┌─ THE DATA
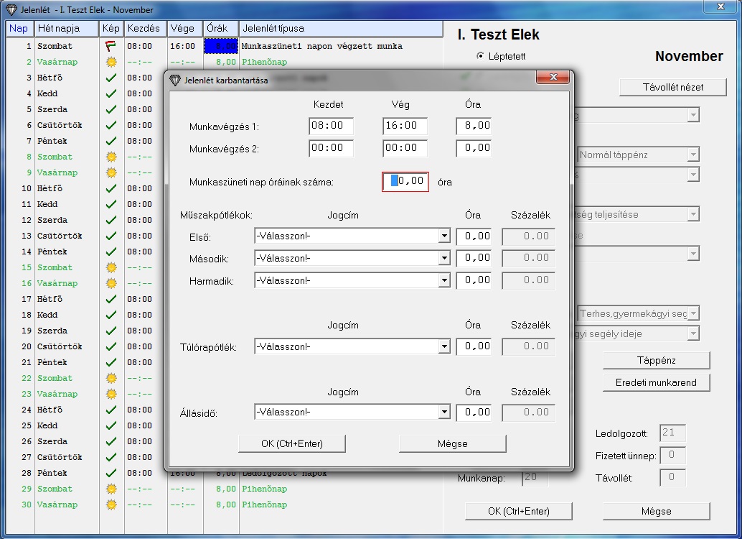Select the Léptetett radio button
Image resolution: width=742 pixels, height=539 pixels.
click(480, 56)
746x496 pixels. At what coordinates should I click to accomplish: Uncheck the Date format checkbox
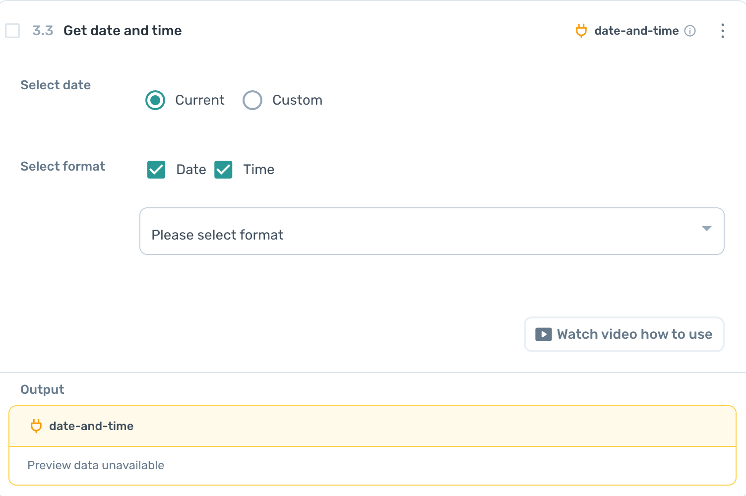pyautogui.click(x=156, y=170)
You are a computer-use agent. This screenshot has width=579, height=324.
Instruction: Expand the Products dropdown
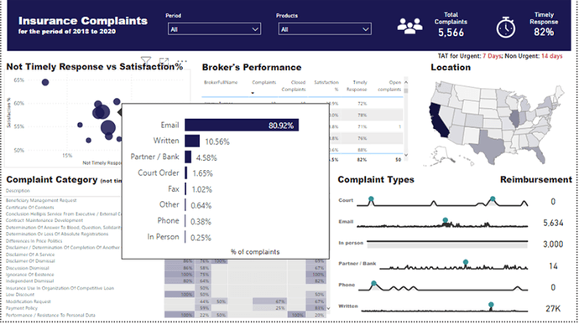[x=325, y=29]
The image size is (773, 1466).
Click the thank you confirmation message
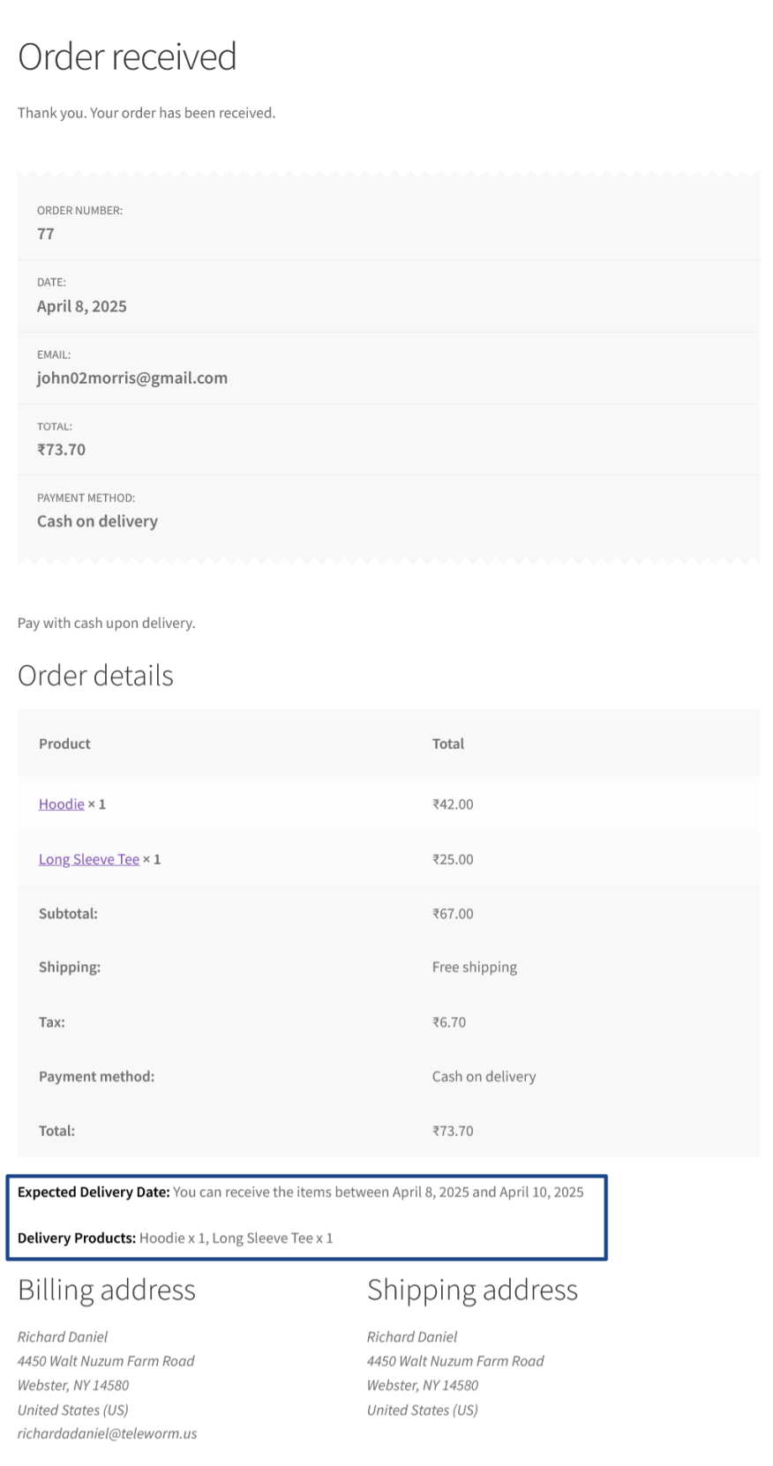click(x=146, y=113)
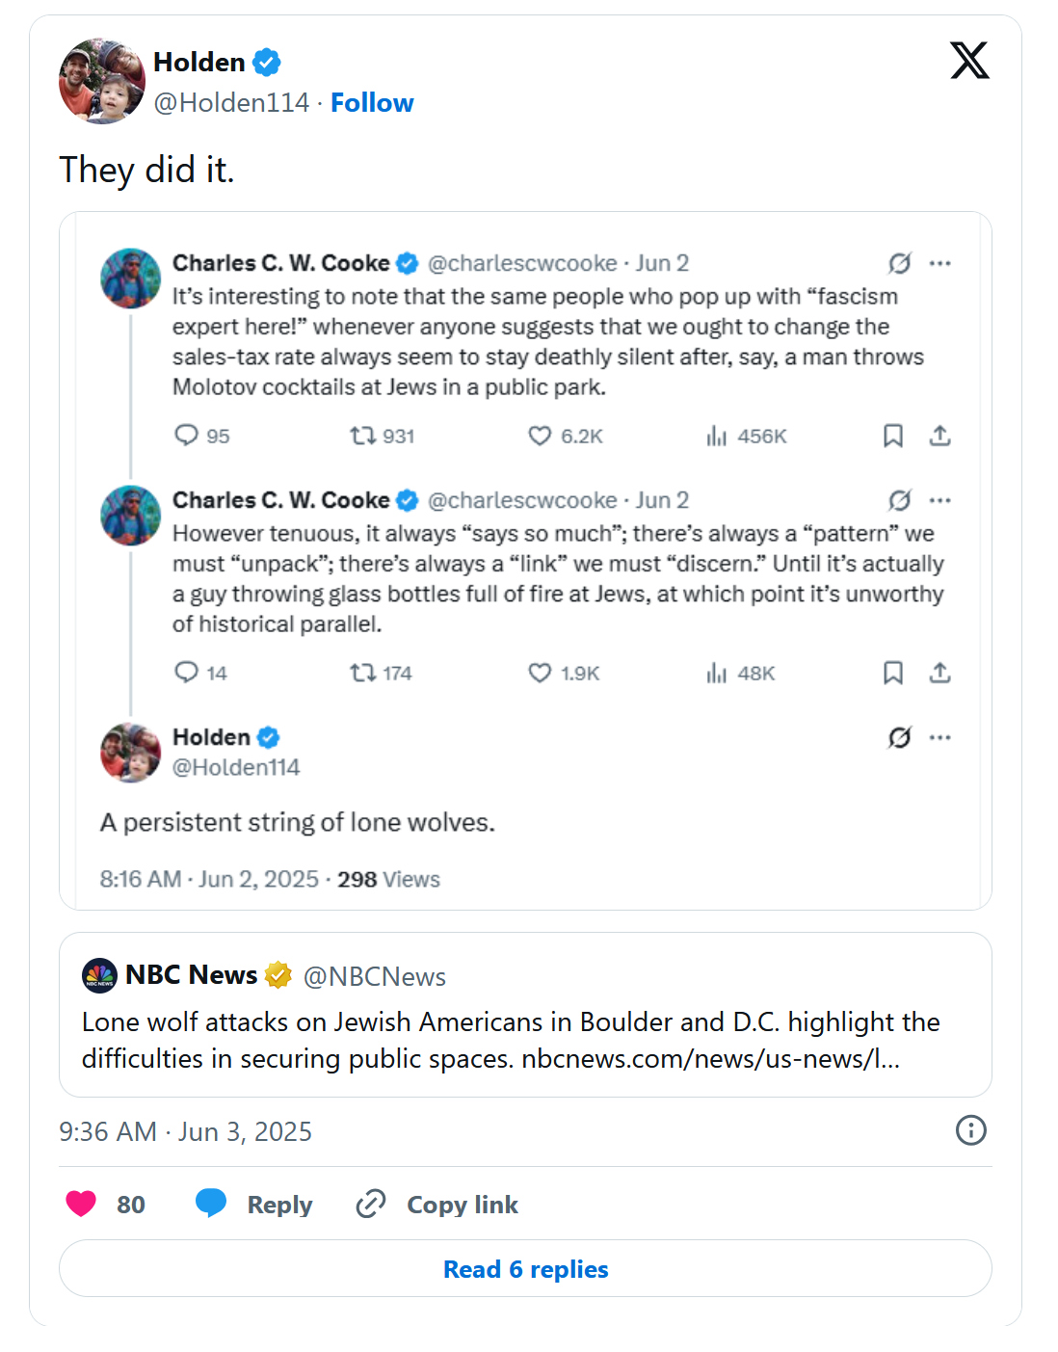Click retweet icon showing 931
Screen dimensions: 1058x1352
pos(363,437)
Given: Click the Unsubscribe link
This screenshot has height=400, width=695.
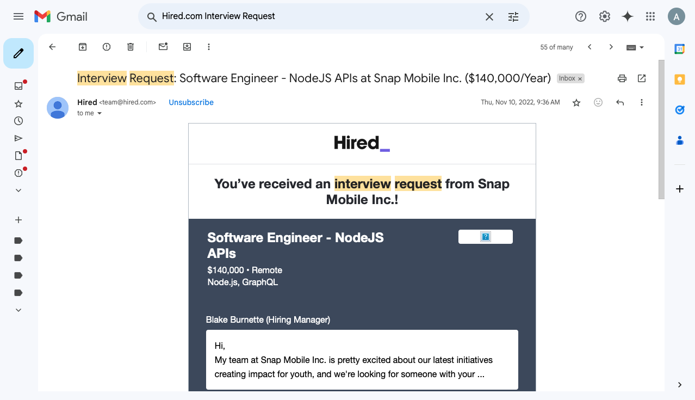Looking at the screenshot, I should coord(190,102).
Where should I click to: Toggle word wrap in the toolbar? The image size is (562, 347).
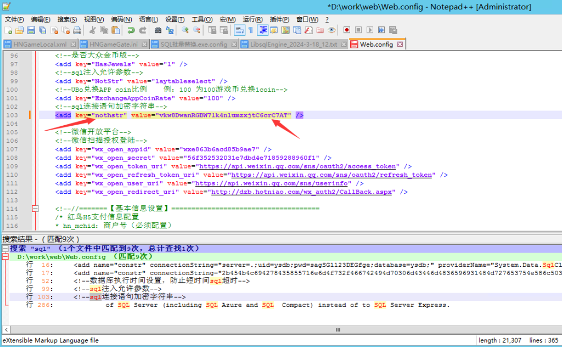tap(239, 30)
└─
Give back an exact copy of only the lines from the one with "746x496 pixels. At" through the final line of the material, both included. Pictures do not belong in it.

* RESPONSE TO THIS TASK *
746x496 pixels. At what coordinates should I click to accomplish: Uncheck the Date format checkbox
pyautogui.click(x=156, y=170)
You are a computer-use agent. This screenshot has width=579, height=324.
Instruction: Expand the Products dropdown
[x=325, y=29]
The image size is (773, 1466).
Click the thank you confirmation message
click(x=146, y=113)
Click retweet icon showing 931
Screen dimensions: 1058x1352
pos(363,437)
Given: Click the Unsubscribe link
This screenshot has height=400, width=695.
Looking at the screenshot, I should coord(190,102).
Where should I click to: Toggle word wrap in the toolbar? The image size is (562, 347).
tap(239, 30)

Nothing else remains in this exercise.